Eight Games is a series on modern Tennessee basketball that plots the history of the program from 1997-98 to present (the last 24 seasons). In this series, there are eight chapters, each referring to a specific time period in Tennessee basketball told through the lens of one game in that period. This series runs every Monday and Thursday in the month of October 2021. You can follow all editions as they’re listed here.
After Jerry Green was…uh, “retiring,” Tennessee embarked on a national search to find a coach the program could hold onto for several years. The typical cliche you hear when a coaching search happens is generally the same: the new coach needs to be the opposite of the previous one. If that didn’t work, let’s try this. (We’re going to briefly ignore Green’s 71% win rate and overall general success at Tennessee in a short timespan.)
The last coach was old? Let’s go young. The last coach was a jerk? Let’s try a nice(r) guy. The last coach couldn’t win when it counted? Go find a guy that wins in March. As a hire, Buzz Peterson reasonably met all three basic points: Peterson was 38 when Tennessee hired him. Most who know Buzz seem to describe him as a generally nice person, which was realistically a refreshing thing to hear after Jerry Green had asked you to meet him in the KMart parking lot. Lastly, Peterson had just five years of head coaching experience, but he took Appalachian State to the 2000 NCAA Tournament and, in his one year at Tulsa, won the NIT championship. Lest you doubt all of this, it’s in the newspaper, so it seemed true enough.

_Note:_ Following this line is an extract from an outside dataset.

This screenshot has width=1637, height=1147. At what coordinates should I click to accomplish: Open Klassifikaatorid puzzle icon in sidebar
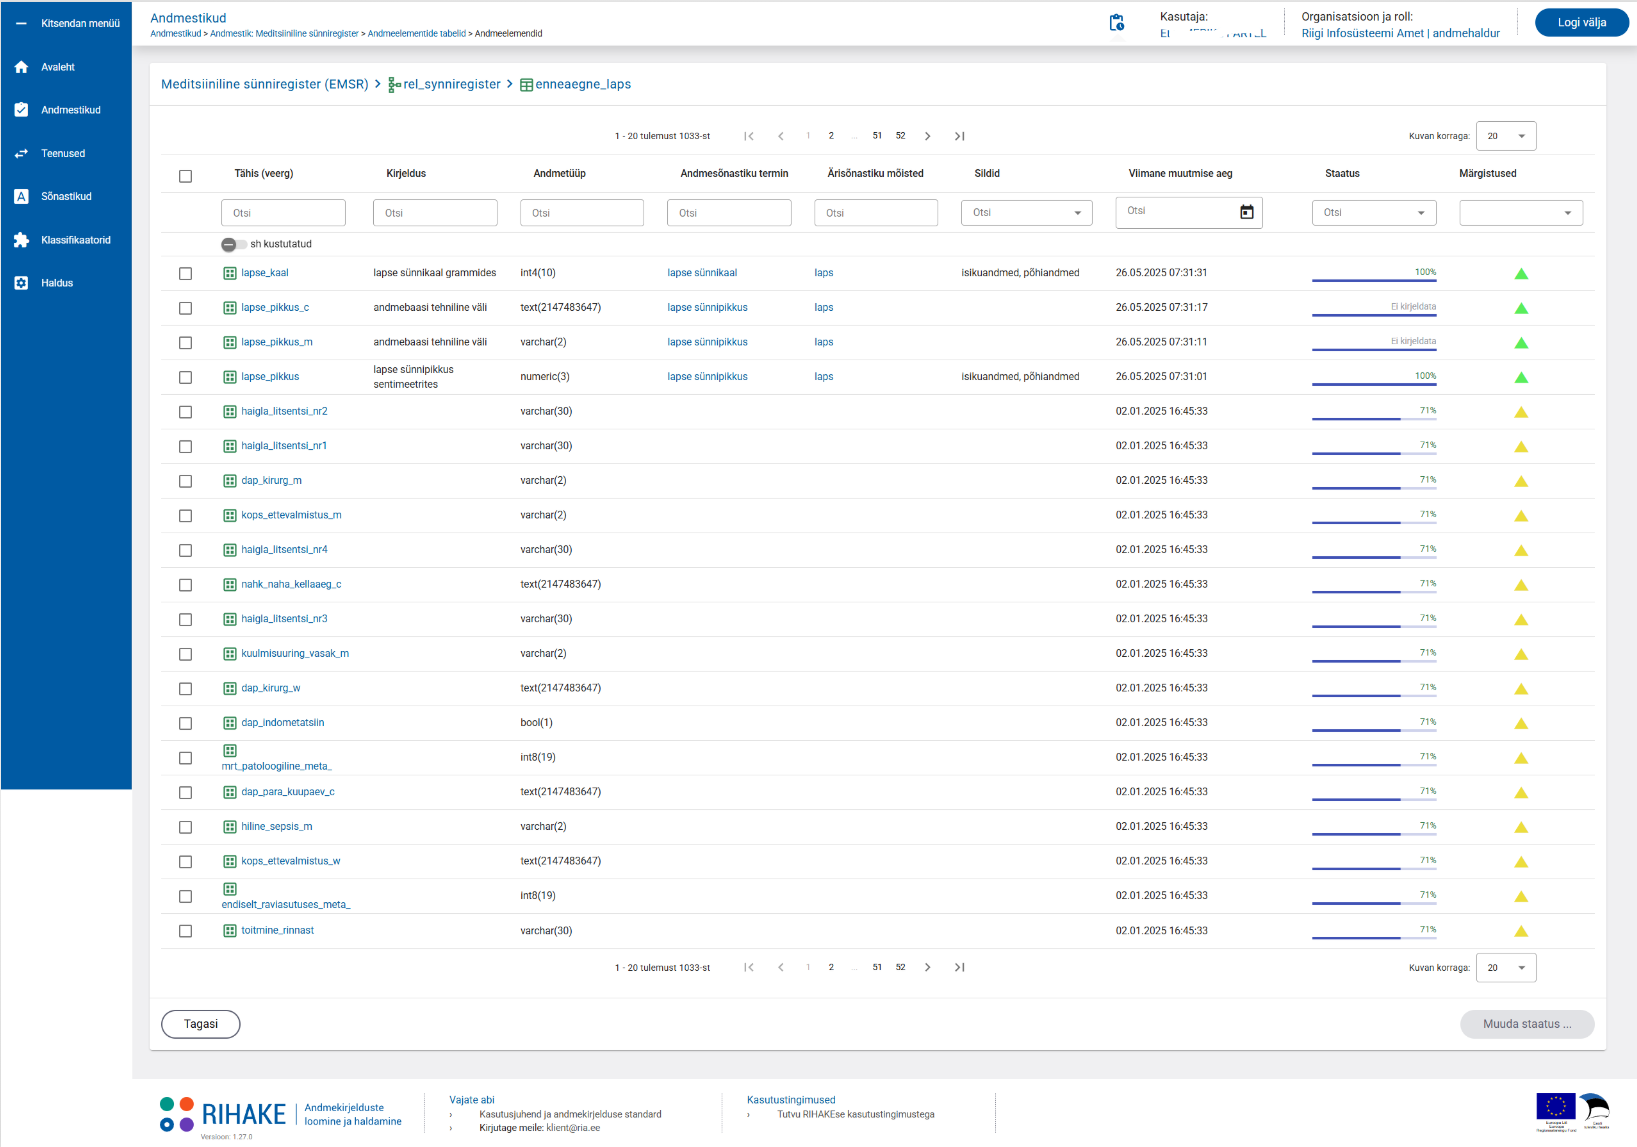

All of that seemed like a fine enough resume to Tennessee, who hired Peterson after a fairly short search that included a run at…well, you let me know how you feel about this list.

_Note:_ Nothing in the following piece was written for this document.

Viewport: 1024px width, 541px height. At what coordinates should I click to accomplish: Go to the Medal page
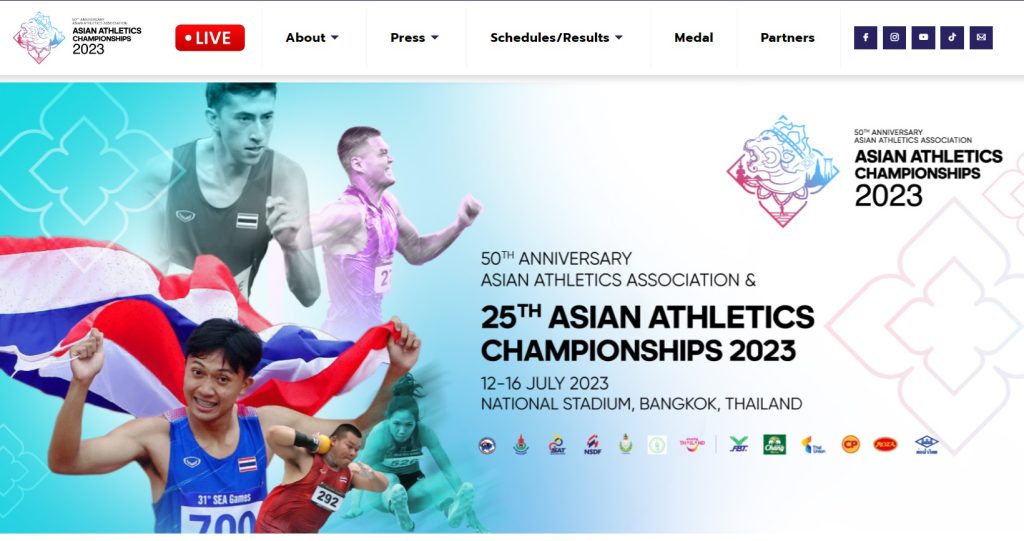tap(694, 38)
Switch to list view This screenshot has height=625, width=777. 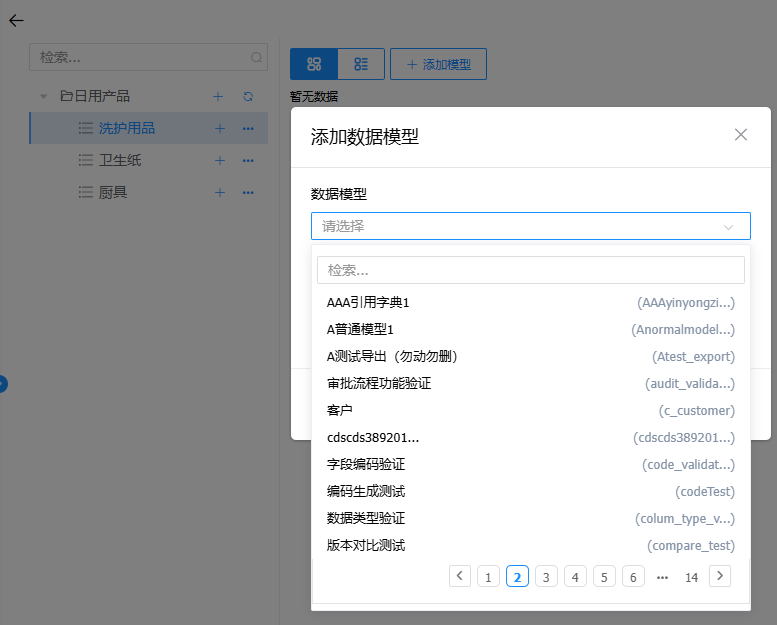click(361, 64)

All of the coaches on that list would have been fascinating experiments for various reasons. Of course, knowing what we know in 2021, at least three of those coaches (and probably a fourth, Gregg Marshall, pre-self-inflicted controversy) would be first-ballot entrants in a College Basketball Coaching Hall of Fame. Tennessee didn’t know that at the time, and to be fair, neither did anyone else. Young coaches are exciting, obviously, but every single one represents a roll of the dice without a ton of information about how great or not-great each one is. We have educated guesses, yes, but even those educated guesses don’t always work out. (Check out Nebraska football for a fretful version of this exact experiment.)
That’s a long way of saying “yeah, I get it.” Left out of the bio is that Peterson’s dad was a Tennessee graduate and Peterson went to several games growing up. Passion for the team and for the fans, something that Jerry Green never quite nailed down, would not be an issue for Buzz. Along with that, it wasn’t as if Tennessee was the only school pursuing Peterson. They had to battle off South Carolina for his services. Along with that, the Tennessean reported that only one candidate from that above list was a true finalist: Marshall at Winthrop. (Jeff Lebo, then at Tennessee Tech, was the other.)
So, sure, you hired a guy with a light resume, but he loves Tennessee and I guess that counts for something.